(Entries from a dataset)
▼▼▼

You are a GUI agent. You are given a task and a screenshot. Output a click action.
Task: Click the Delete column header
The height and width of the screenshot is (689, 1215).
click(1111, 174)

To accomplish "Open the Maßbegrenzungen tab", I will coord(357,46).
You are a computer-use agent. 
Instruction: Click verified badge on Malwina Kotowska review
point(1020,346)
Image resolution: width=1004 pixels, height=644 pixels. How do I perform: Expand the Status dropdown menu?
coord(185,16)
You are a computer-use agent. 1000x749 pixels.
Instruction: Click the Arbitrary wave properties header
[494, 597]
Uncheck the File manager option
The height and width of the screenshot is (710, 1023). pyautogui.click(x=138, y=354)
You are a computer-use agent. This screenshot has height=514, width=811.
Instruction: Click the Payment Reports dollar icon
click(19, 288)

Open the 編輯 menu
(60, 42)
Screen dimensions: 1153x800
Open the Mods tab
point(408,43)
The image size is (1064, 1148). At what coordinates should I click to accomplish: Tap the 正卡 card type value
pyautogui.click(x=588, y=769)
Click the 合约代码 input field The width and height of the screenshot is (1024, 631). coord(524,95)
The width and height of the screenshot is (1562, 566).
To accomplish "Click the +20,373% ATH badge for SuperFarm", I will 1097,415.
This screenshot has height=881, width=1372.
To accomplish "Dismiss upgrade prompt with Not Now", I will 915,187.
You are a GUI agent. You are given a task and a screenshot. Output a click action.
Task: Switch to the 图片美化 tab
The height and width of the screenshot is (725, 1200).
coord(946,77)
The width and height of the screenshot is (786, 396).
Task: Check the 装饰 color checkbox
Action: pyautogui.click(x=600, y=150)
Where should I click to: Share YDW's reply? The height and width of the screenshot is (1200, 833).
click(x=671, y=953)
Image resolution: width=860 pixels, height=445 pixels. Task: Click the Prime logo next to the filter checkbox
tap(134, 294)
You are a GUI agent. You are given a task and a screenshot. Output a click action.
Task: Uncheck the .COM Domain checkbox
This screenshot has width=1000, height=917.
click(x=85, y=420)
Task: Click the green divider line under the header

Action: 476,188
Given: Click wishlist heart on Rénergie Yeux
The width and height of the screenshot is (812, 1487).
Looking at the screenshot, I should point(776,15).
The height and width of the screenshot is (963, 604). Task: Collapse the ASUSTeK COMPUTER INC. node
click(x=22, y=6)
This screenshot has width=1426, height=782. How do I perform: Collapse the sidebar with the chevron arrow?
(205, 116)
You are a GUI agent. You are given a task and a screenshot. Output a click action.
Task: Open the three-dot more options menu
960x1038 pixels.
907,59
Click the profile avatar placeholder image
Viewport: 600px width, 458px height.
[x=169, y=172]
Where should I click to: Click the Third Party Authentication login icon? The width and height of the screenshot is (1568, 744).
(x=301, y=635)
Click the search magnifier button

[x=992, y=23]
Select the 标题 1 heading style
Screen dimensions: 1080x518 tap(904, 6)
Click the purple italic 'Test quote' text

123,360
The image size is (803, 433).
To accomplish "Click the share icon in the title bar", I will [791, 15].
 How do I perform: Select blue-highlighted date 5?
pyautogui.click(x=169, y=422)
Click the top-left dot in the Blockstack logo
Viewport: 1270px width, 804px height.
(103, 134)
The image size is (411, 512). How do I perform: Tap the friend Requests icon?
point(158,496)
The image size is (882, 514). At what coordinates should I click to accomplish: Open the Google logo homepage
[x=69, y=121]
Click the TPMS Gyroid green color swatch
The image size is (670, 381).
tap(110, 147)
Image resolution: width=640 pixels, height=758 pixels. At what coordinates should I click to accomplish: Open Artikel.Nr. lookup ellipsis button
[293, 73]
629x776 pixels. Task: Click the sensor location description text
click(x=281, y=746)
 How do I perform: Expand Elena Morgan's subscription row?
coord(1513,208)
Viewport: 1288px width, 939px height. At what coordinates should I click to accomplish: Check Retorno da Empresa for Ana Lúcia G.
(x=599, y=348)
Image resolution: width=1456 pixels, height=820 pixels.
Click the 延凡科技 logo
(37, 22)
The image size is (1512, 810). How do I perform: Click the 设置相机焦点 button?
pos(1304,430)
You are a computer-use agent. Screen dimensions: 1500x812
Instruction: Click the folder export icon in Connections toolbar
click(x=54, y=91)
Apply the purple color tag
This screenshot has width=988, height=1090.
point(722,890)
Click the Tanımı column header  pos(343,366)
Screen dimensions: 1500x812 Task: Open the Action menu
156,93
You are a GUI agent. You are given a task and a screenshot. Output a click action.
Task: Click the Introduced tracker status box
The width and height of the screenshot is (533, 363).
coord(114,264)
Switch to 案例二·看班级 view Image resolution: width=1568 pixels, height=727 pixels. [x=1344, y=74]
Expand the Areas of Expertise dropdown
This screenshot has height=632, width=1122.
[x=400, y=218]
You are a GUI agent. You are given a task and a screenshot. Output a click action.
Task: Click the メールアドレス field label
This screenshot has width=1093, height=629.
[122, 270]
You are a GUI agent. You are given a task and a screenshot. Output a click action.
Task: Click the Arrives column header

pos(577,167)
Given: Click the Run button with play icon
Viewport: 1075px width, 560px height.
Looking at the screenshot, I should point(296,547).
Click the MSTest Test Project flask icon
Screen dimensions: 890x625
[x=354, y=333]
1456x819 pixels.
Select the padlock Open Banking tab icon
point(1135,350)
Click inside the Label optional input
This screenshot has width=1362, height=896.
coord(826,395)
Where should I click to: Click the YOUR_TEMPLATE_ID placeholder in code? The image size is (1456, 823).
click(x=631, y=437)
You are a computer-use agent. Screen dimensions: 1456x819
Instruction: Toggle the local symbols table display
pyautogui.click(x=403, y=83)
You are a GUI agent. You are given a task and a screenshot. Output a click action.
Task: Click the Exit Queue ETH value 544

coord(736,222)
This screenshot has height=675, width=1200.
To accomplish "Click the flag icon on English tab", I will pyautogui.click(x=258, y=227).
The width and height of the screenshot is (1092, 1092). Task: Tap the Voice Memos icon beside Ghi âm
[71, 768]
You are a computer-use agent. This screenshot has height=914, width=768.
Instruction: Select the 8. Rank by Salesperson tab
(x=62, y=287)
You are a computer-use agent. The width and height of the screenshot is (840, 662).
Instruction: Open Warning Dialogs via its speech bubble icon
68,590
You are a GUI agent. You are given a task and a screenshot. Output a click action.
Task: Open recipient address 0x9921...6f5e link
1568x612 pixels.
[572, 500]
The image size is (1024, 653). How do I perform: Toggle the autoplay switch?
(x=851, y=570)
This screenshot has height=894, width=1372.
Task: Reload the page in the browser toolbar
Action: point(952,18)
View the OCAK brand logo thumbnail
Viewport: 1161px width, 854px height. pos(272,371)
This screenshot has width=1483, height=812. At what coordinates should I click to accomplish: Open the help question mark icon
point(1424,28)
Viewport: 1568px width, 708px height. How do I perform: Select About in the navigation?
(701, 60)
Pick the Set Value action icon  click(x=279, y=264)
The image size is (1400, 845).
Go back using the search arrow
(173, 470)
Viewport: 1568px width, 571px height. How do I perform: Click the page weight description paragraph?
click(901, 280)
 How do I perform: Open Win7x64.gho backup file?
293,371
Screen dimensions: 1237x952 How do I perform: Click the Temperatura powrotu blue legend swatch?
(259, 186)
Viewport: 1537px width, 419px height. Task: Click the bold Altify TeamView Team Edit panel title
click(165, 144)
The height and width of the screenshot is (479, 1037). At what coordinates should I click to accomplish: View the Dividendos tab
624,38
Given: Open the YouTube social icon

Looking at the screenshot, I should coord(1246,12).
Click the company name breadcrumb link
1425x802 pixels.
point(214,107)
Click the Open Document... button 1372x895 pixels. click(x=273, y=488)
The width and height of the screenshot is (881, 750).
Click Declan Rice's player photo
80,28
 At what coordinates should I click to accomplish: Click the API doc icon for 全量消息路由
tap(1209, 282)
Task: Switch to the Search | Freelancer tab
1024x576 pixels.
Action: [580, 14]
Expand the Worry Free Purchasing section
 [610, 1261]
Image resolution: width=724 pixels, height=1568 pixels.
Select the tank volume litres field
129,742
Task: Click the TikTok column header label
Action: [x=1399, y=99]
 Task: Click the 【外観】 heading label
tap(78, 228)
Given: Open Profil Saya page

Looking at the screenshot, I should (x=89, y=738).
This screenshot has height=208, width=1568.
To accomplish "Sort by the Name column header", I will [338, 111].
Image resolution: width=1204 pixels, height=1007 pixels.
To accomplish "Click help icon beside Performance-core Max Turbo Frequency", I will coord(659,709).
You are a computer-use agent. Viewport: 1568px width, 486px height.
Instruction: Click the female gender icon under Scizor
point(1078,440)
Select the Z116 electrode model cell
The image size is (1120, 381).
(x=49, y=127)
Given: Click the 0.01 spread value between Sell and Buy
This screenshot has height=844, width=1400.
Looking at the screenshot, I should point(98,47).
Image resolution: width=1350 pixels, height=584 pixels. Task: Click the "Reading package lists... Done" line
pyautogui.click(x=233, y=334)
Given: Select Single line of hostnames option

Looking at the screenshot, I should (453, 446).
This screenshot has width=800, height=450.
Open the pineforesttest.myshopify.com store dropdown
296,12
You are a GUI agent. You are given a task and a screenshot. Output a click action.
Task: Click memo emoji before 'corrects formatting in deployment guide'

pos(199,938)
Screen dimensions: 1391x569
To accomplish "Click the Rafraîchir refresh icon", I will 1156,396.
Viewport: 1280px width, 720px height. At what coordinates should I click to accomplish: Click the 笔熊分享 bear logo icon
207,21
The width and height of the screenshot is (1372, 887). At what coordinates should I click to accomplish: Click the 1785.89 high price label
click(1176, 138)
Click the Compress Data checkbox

▲▲▲

→ Task requirements:
Render the entries as a Markdown table with the columns Number and Entry line, one row per line from the start of the entries through the line containing "point(408,43)", skipping blank lines.

→ Finished answer:
| Number | Entry line |
|---|---|
| 1 | You are a GUI agent. You are given a task and a screenshot. Output a click action. |
| 2 | Task: Click the Delete column header |
| 3 | The height and width of the screenshot is (689, 1215). |
| 4 | click(1111, 174) |
| 5 | To accomplish "Open the Maßbegrenzungen tab", I will coord(357,46). |
| 6 | You are a computer-use agent.  |
| 7 | Instruction: Click verified badge on Malwina Kotowska review |
| 8 | point(1020,346) |
| 9 | Image resolution: width=1004 pixels, height=644 pixels. How do I perform: Expand the Status dropdown menu? |
| 10 | coord(185,16) |
| 11 | You are a computer-use agent. 1000x749 pixels. |
| 12 | Instruction: Click the Arbitrary wave properties header |
| 13 | [494, 597] |
| 14 | Uncheck the File manager option |
| 15 | The height and width of the screenshot is (710, 1023). pyautogui.click(x=138, y=354) |
| 16 | You are a computer-use agent. This screenshot has height=514, width=811. |
| 17 | Instruction: Click the Payment Reports dollar icon |
| 18 | click(19, 288) |
| 19 | Open the 編輯 menu |
| 20 | (60, 42) |
| 21 | Screen dimensions: 1153x800 |
| 22 | Open the Mods tab |
| 23 | point(408,43) |